I don't think the case of the APA's categorization of homosexuality is a fitting comparison here. In essence, what seemed like a compromise in that case to insiders in the psychiatric field, was actually an all out victory in the eyes of our community and the general public. It was unambiguous. Homosexuality was no longer categorized as a disorder that one had to be cured of. Yes, if someone was really disturbed about their gayness, they could be diagnosed, but so what for the growing number of people who accepted themselves. The message there was "gay people are normal, no different than anyone else."

What is the message of the op-ed compromise on marriage? It's that same-sex couples are "other," not the same as everyone else, because in order to get their legal rights, they must enroll in a separate, new-to-everyone, not-known-by-anyone status.

Unfortunately, when it comes to this issue, there are just no short cuts.


I'm with Greg - the religious exemption is no compromise. It's an expansion of the power of religious orgs to decide what rules they want to follow, which is a clear regression.

The compromise was on civil unions. The religious exemption is just caving into the extreme right.

Marriage is likely one of the largest source of income and continuity for most cults. That’s why they defend it tooth and nail from innovation. The truth is however that partnering predates these cults by ten so thousands of years. Marriage does not belong to the cults. It changes and mutates as the societies around it grow and die.

The American and French Revolutions established marriage as a civil affair. The industrial revolution began to free up women and children from patriarchal dominion. The civil rights movement and immigrants from all over the world, having beaten back racist opposition to the right to marry people of another culture are now happily creating a boisterous and vigorous mix of genes and cultures unseen since the late Roman Empire.

The proposal by Blankenhorn and Rauch is just a reworking of the same bigotry championed by both the Democrat and Republican parties in DOMA and the 'civil unions’ concept. Separate is never equal, no matter what Bush, der Pope, Warren, Obama or the Clintons say. This proposal has nothing to offer but bigotry codified into law, like DADT.

Blankenhorn, like the majority of Democrat liberals in Congress and the White house opposes our right to marriage. They're bigots.

It may well be that we’ll win the fight for same sex marriage rights but the future evolution of partnering and parenting will likely have to wait until we fundamentally change the current government, which is for now an anti-democratic government of the rich, by the rich and for the rich.

He makes an excellent point though, not in the style of King Solomon, but in the vein of which side shoud the GLBT community put their efforts into, incremental change with immediate benefits working towards a larger goal, or its all or nothing. My thoughts are that any benefit seems to be improvement, and as long as it is not seen as defeat but rather progress, I would agree with his analysis.
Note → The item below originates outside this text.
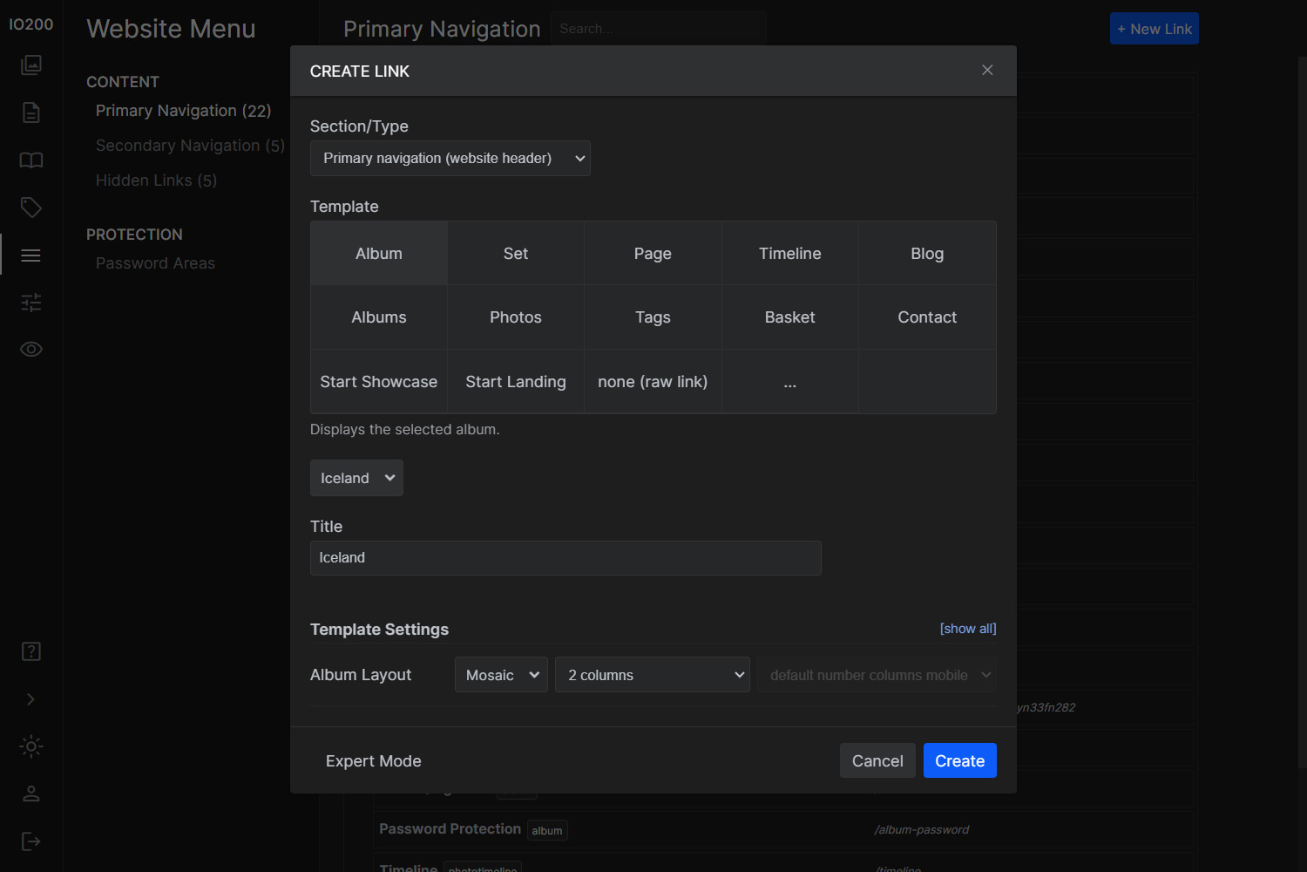Select the tag icon in sidebar

31,208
On the other topic of mental health, I would be very cuious like an earlier commenter, Tobi, to have some insight as to how the sexual identity issues are going to be treated, and if really they just will be falling into more general depression, or relationship issues having to do with unacceptance, rather than personal satisfaction.
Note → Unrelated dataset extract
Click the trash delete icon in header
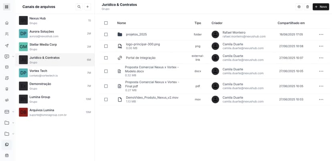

Robert Ganshorn Robert Ganshorn | February 23, 2009 10:04 PM

As I addressed college classes in psychology during the debate to change the APA designation I would fall strongly on the side of incremental change. I would appreciate a scenario where the more people got to know people the less bigoted they became.

As regards hospitals. If they want federal funding, and they all do, they will fall into line. Federal law is the "holy grail" that we would be collective fools to ignore.

Thank you for your clear insights Dr. Dresher and give my regards to Fran! :)

If you listen to what the AFA, FotF, FRC, have been saying lately you know that any acceptance by any governmental unit in any way (civil unions, hate-crimes law, partner benefits) is not in their plans. They consider any such "compromise" to be against their moral code and would only lead to the further full equality of marriage for gay peoples. I guess looking at the history of the APA with EDH and finally removing it, they are right.